Therefore, it is clear that testing the existence of a particular topological relations can
become a difficult task, not only for the amount of data to be processed, but also because
some relations have to be retrieved from geometries, other from the explicit specification
of properties, and other from a mix of the two aspects. For this reason, in this paper we
propose a procedure to be applied before the mapping from a conceptual model, like Star, to
CIDOC-CRM in order to automatically discover the relations existing between objects and
represent them as properties in the classical triple RDF format. In this way, any SPARQL
engine can be applied to infer new knowledge, and no performance issues related to spatial
processing remains, since all the necessary spatial derivations are performed off-line during
the transformation process.
Figure 6 Possible architectures for the analysis of archaeological data using SPARQL, the top
row represents the classical approach based on the use of spatially-enhanced SPARQL query engine,
while the bottom row represents the alternative approach proposed in this paper.
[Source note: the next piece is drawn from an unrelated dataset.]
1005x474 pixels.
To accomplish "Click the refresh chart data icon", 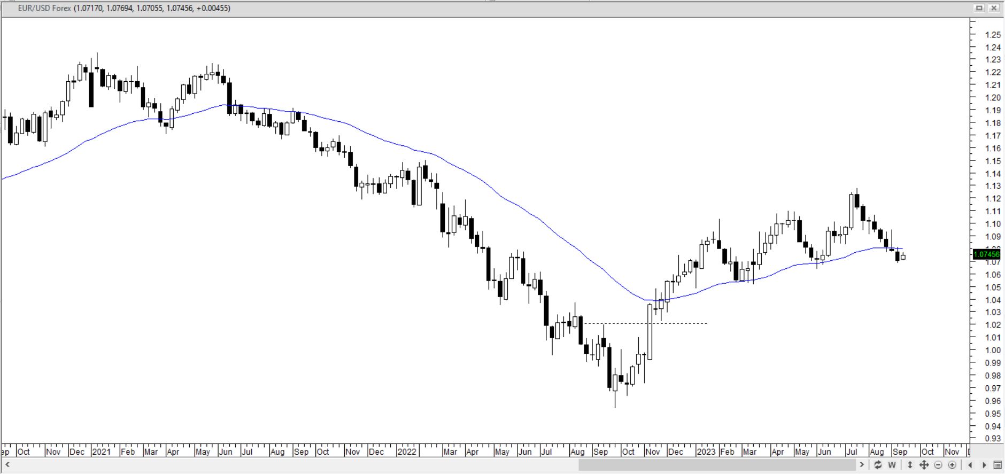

Fig. 6 shows the different kind of architectures that can be implemented. The top row
represents the traditional architecture proposed in literature, where the original data (for
instance contained into a relational database) is mapped to CIDOC CRM obtaining an
RDF enhanced with geospatial aspects, which has to be processed by a GeoSPAQL query
engine. This solution presents the limitations discussed above. Conversely, the bottom
row depicts the solution proposed by this paper: in this case the original data is initially
processed by a MapReduce procedure which identifies all existing topological relations
between objects, instantiating a corresponding property. The obtained RDF file contains
some spatial constructs, in particular spatial topological relations, but they can be treated
as traditional property and processed by plain SPARQL query engine. The following section
discusses in details such MapReduce procedure, called Spatial Relation Discovery.
59
C OA R C H 2 0 1 8
Enhancing CIDOC-CRM Models for GeoSPARQL
4.2 Spatial Relation Discovering with MapReduce
The MapReduce procedure proposed in this paper has the main aim to discover the topological
spatial relations existing among all ISs, APs, AUs, and between any IS with every AP or
AU, and between any AP with every AU. Notice that, while the relation existing between
an AP/AU and its related IS is always known (it has to be a containment relation), this
procedure wants to discover also the relation existing between an IS and any AP, even the
ones not related to it.
Since the amount of data to be processed can be very huge, we need to exploit some form
or parallelism in order to perform it in an efficient way. For this reason we propose to use a
MapReduce environment, whose main idea is to subdivide the data into small chunks on
which the same initial operation is performed in parallel (map phase), eventually followed by
a final operation (reduce phase) which combines the partial results built so far. In particular,
we consider SpatialHadoop [8], a spatial extension of Apache Hadoop [21] which provides
support for the representation of geometric data types and the execution of spatial functions.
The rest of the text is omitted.